**THE PROBLEM**.
Among the entries below, how many lines contain "took"? Answer with the number only.

[Opening DATA FOR ANALYSIS section]

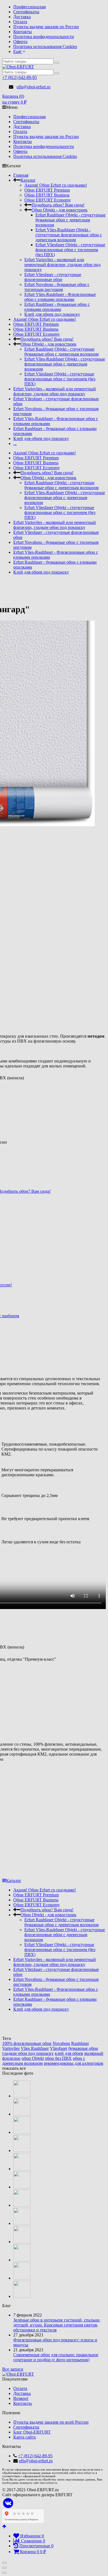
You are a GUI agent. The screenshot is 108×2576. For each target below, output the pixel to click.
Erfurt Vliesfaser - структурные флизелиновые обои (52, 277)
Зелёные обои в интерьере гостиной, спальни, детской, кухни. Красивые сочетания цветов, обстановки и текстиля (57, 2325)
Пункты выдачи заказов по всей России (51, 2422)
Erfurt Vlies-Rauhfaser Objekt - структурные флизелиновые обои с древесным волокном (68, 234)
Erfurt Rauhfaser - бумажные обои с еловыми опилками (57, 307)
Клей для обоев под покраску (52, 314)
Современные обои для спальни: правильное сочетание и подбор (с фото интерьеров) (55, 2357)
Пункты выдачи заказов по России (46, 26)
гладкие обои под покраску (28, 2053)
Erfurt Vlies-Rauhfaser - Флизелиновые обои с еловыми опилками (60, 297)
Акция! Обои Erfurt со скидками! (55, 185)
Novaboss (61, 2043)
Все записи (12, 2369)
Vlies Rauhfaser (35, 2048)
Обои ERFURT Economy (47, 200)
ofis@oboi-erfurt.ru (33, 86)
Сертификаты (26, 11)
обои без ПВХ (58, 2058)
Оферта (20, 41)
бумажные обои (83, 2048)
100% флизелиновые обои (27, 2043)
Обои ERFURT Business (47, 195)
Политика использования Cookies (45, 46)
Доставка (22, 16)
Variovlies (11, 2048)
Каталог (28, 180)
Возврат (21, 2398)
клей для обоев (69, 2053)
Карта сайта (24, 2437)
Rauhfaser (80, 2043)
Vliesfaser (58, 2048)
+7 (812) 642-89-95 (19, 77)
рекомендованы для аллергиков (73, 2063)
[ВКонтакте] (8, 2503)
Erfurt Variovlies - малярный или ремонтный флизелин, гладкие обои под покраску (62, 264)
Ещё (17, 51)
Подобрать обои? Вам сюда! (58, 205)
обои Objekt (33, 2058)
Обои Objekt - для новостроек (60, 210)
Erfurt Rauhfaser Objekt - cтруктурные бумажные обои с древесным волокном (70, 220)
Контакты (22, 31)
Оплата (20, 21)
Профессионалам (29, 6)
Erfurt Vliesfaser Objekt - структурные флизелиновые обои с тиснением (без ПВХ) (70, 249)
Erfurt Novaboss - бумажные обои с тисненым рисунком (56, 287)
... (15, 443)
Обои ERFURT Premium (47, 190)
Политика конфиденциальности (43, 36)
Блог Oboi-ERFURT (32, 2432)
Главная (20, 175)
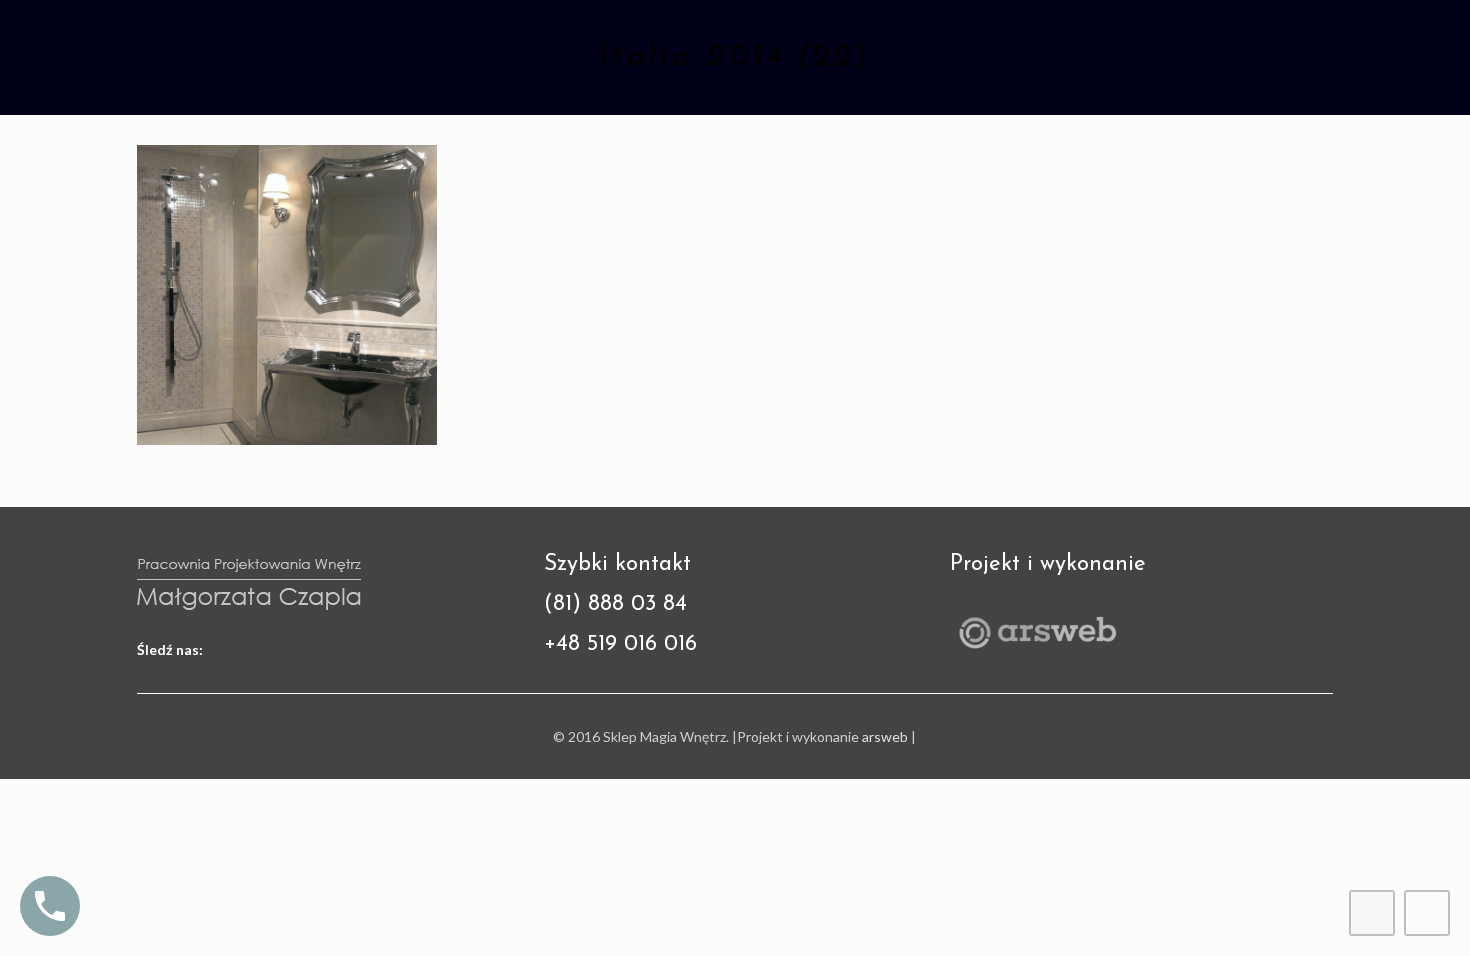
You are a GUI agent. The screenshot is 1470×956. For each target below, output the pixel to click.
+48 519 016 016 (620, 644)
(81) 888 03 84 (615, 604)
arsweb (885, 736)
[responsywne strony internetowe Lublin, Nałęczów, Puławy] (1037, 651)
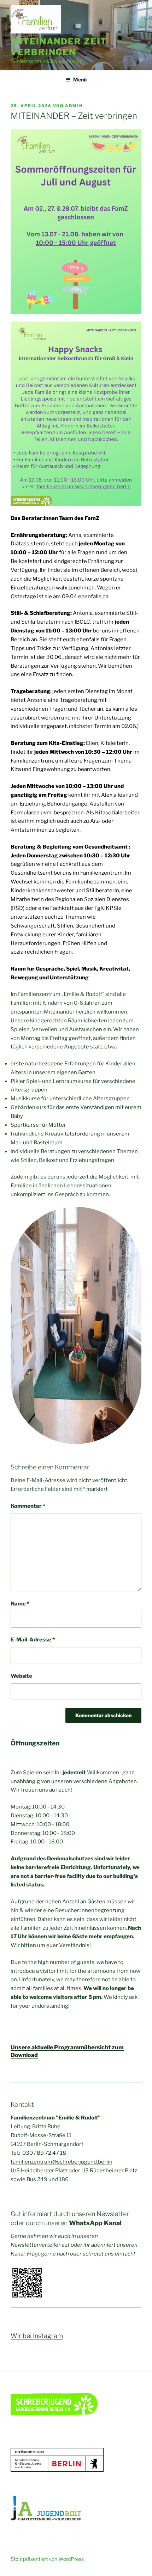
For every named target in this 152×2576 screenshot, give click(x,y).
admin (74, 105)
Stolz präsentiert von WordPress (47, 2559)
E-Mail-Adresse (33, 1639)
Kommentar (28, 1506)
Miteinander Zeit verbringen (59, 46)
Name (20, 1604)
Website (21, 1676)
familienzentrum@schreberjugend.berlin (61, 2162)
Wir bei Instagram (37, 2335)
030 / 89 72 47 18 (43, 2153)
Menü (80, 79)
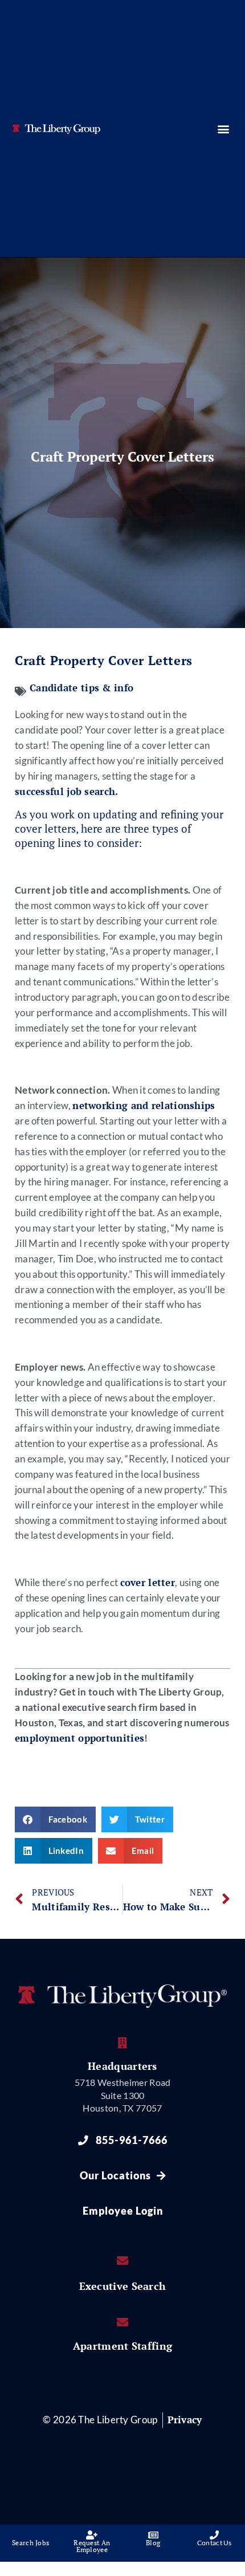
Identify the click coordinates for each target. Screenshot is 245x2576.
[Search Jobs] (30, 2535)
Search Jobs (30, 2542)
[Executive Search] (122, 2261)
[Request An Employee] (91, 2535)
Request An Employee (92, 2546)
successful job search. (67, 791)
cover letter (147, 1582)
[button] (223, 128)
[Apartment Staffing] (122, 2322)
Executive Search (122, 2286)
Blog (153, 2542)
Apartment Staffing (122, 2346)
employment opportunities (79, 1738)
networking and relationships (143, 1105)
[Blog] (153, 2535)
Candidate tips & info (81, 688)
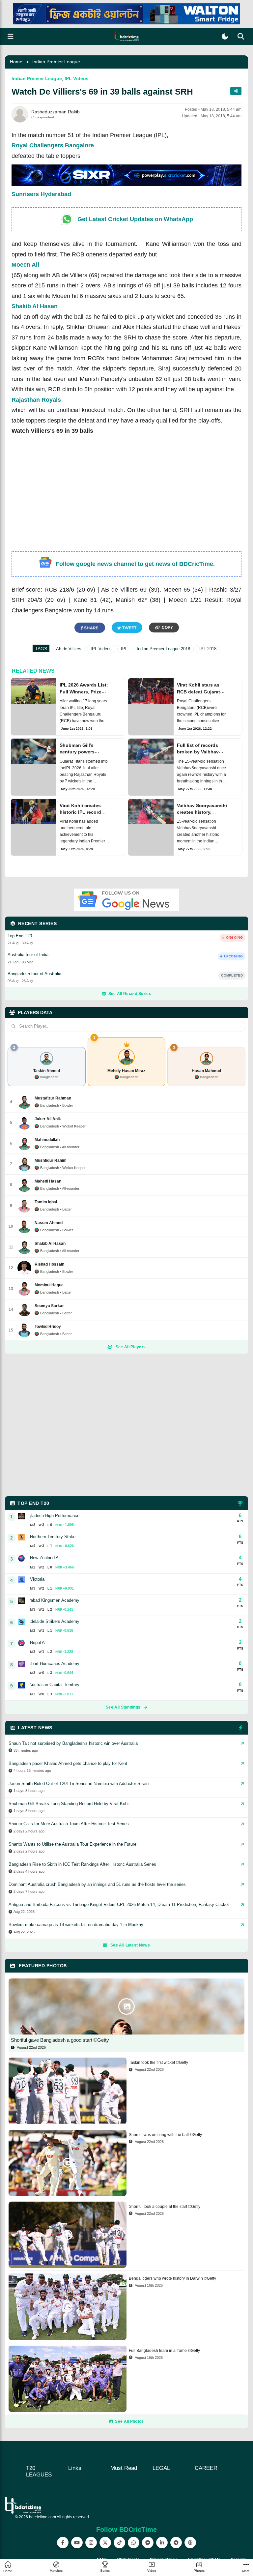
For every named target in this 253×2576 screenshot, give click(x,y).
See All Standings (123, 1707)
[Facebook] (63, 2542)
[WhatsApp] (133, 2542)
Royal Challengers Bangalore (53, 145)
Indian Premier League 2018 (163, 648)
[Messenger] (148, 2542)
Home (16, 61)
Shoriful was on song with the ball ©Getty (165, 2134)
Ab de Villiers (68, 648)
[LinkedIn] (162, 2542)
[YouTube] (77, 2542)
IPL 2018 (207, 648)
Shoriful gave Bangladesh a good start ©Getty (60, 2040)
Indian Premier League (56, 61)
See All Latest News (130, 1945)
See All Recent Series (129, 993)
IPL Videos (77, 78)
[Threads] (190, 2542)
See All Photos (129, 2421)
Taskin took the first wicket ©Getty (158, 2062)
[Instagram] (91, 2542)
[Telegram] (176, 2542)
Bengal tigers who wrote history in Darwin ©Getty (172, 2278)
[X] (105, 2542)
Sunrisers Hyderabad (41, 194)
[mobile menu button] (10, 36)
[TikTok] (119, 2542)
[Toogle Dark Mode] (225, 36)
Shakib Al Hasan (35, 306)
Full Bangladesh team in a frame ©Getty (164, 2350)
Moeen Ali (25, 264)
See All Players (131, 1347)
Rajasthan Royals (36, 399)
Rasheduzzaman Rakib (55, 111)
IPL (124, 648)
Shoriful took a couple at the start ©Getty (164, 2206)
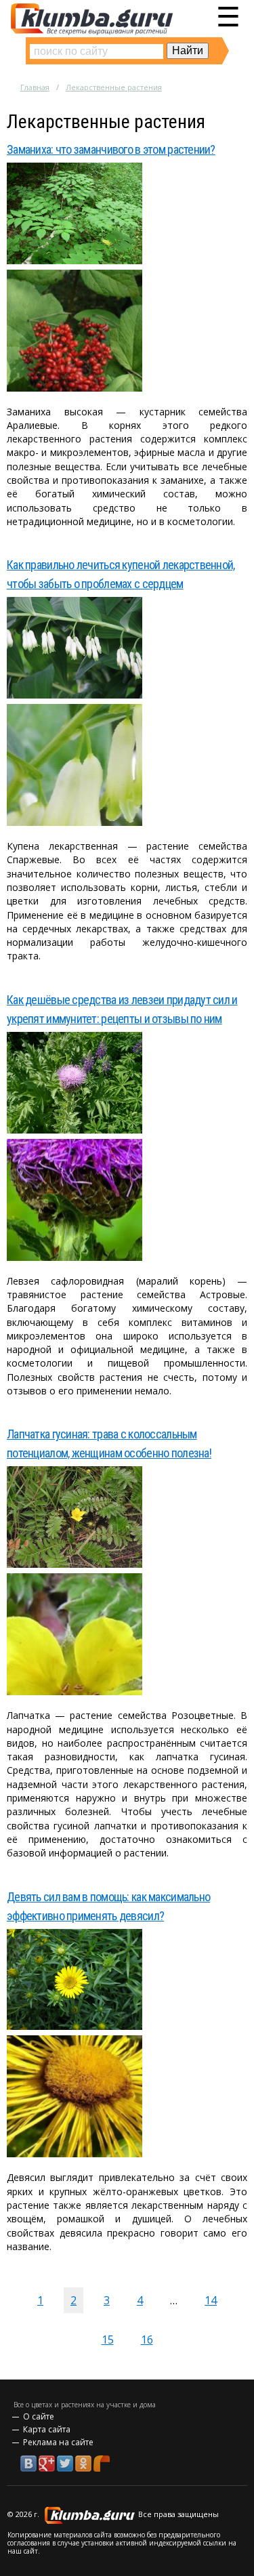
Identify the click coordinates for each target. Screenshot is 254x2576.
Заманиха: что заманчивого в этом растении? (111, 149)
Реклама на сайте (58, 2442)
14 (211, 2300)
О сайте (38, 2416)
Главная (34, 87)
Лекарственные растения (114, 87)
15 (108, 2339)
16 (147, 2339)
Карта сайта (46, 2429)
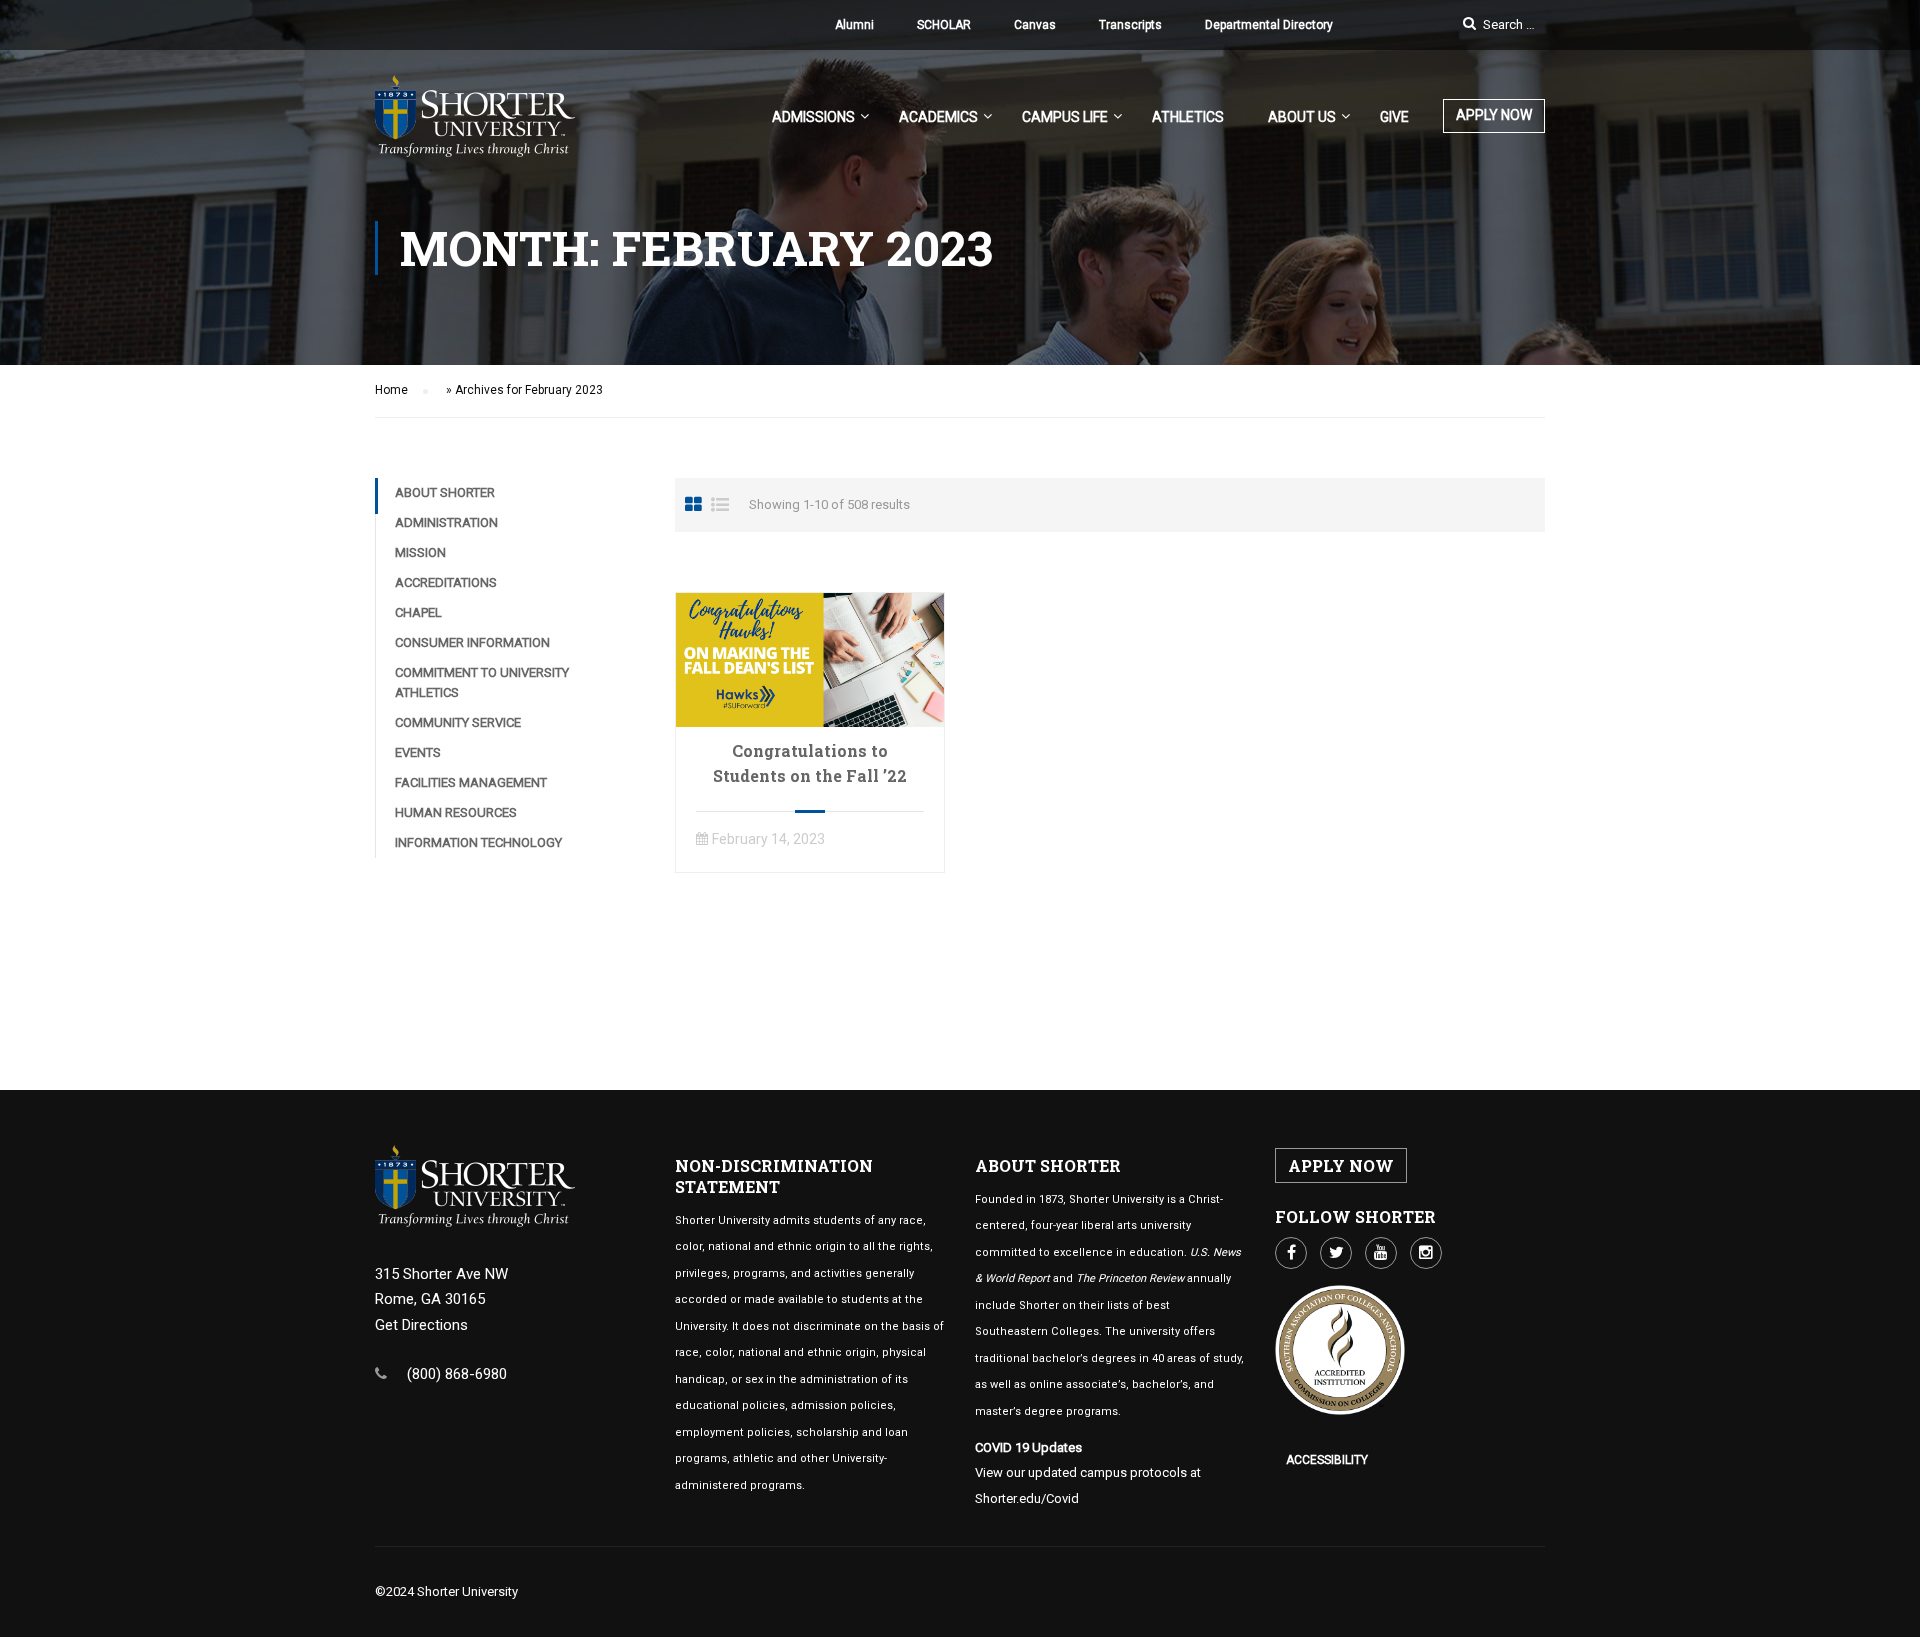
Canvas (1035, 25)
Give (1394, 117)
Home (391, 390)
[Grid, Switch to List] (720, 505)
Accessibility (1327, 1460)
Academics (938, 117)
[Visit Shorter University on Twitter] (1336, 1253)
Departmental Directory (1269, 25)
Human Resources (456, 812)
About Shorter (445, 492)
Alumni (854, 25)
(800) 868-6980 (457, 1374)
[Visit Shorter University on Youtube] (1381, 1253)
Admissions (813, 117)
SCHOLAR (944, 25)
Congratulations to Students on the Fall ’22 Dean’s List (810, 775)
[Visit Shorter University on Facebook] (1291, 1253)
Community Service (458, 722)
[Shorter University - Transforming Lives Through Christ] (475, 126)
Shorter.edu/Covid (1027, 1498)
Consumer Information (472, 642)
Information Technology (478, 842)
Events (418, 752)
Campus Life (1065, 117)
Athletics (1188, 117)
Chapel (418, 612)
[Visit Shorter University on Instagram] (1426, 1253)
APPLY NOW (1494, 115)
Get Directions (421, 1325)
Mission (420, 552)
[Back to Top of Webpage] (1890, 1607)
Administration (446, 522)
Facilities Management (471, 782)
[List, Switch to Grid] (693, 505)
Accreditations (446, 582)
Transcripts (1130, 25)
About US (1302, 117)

[Closing DATA FOR ANALYSIS section]

**FINAL ANSWER**.
2